In the pre-streamlined era, the Santa Fe Railway ran numerous named passenger trains between Chicago and Los Angeles, including the Los Angeles Limited (a name later also used by the Union Pacific); the California Limited; the Chief (which started in 1926 and wasn’t streamlined until 1938); the El Tovar; the Grand Canyon Limited; the Hopi; and the Navaho (which continued from LA to San Francisco). Just as the El Capitan was the Santa Fe’s economy streamlined train, the Scout was the Santa Fe’s economy heavyweight train.
Click image to download a 4.7-MB PDF of this 20-page brochure.
Inaugurated in 1916, the Scout consisted of coaches and tourist-sleepers, whose berths were slightly less comfortable and more packed than regular Pullman sections. By 1941, when this brochure was issued, at least some of the cars–probably the coaches–were streamlined, but the sleeping cars were probably still heavyweights.

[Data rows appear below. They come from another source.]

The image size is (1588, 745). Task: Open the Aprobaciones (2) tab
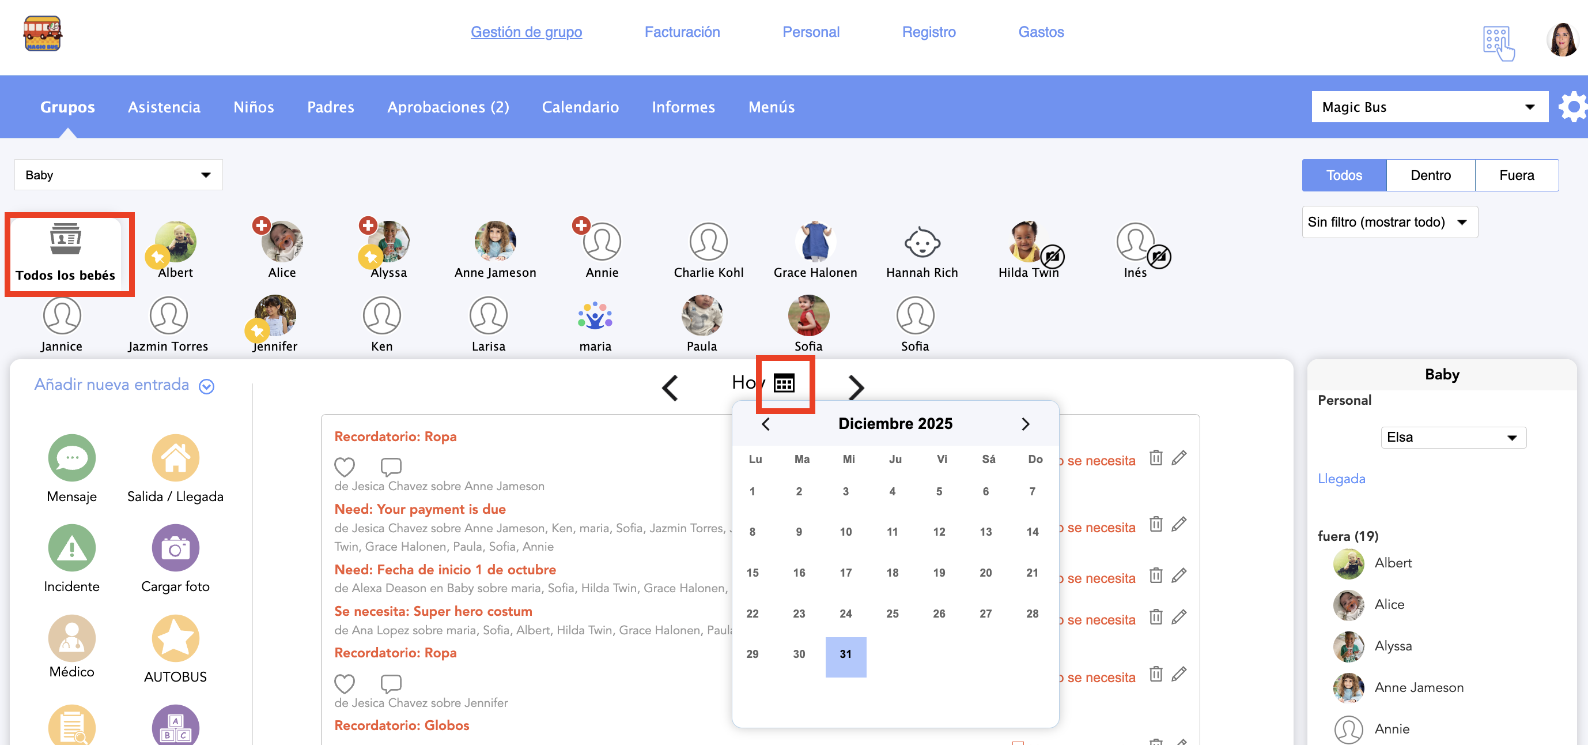448,107
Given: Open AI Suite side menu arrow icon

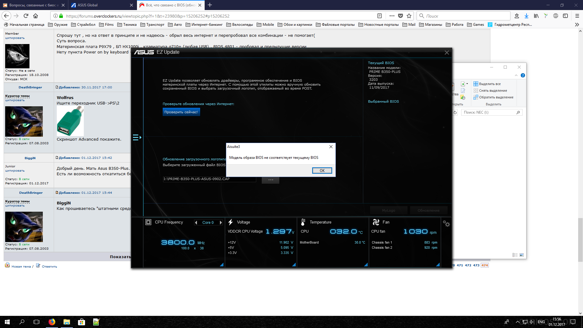Looking at the screenshot, I should click(x=137, y=138).
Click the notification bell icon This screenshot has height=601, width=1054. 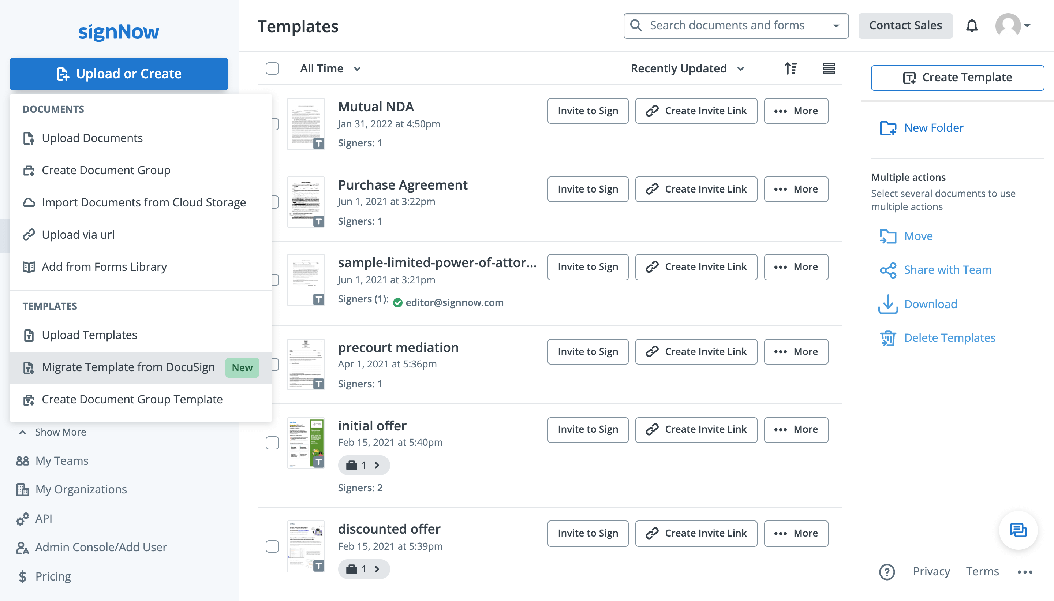point(971,26)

Tourist sleeper in day mode on the 1937 Scout. Note the lack of partitions between the sections, which would normally be found in first-class Pullman sections of that era.
Despite the economy orientation of the train, it wasn’t cheap. The brochure says the round-trip coach fare between Chicago and Los Angeles was $65, around $1,000 today. Meals were a little more reasonable: breakfast, lunch, and dinner together cost $1.50, about $24 today. A note in the brochure says that, due to wartime shortages, 1942 meal prices were raised to $1.85, about $27 today.

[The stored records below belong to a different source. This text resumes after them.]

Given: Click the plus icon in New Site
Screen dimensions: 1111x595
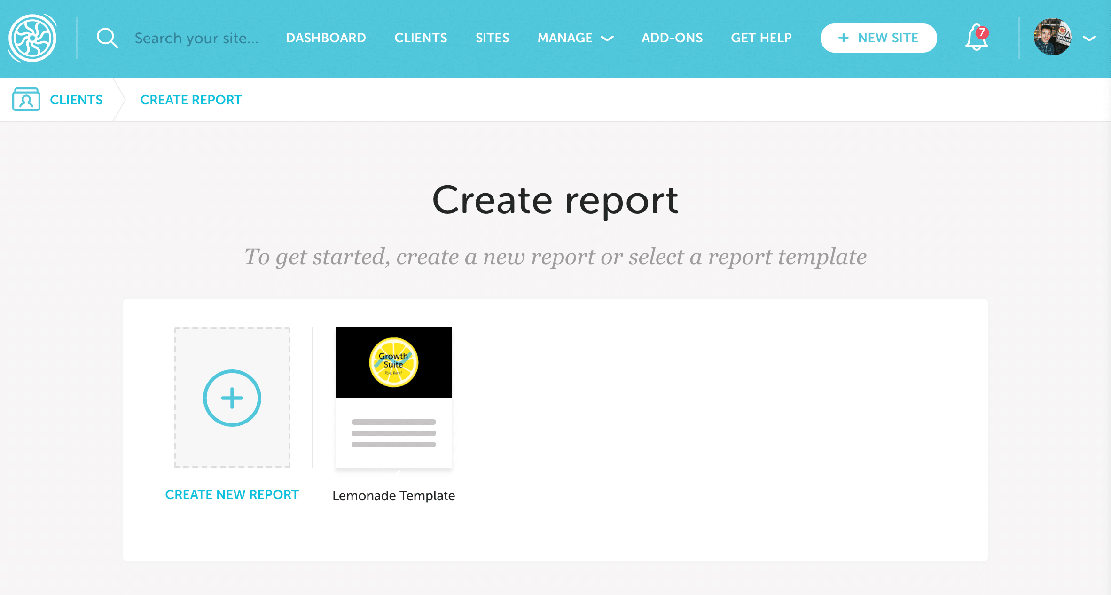Looking at the screenshot, I should [x=844, y=38].
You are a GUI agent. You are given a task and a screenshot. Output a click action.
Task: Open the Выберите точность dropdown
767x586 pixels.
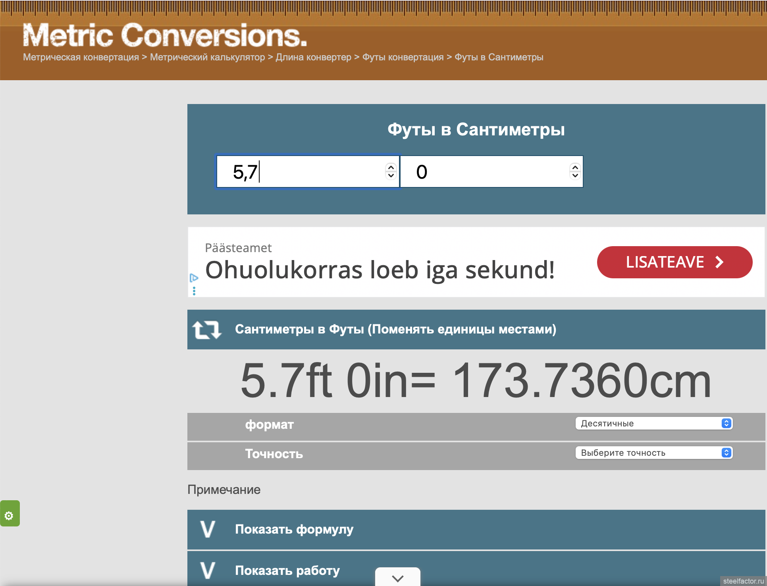pyautogui.click(x=653, y=453)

This ad from 1940 emphasizes the streamlined coaches and diner, but doesn’t show photos of the heavyweight tourist sleepers. Click image for a larger view.
The Scout was briefly discontinued during the early years of the Depression, then revived in 1936. It probably received its streamlined coaches and other cars around 1938. The train could not compete against the Santa Fe’s own El Capitan, and was discontinued in 1948.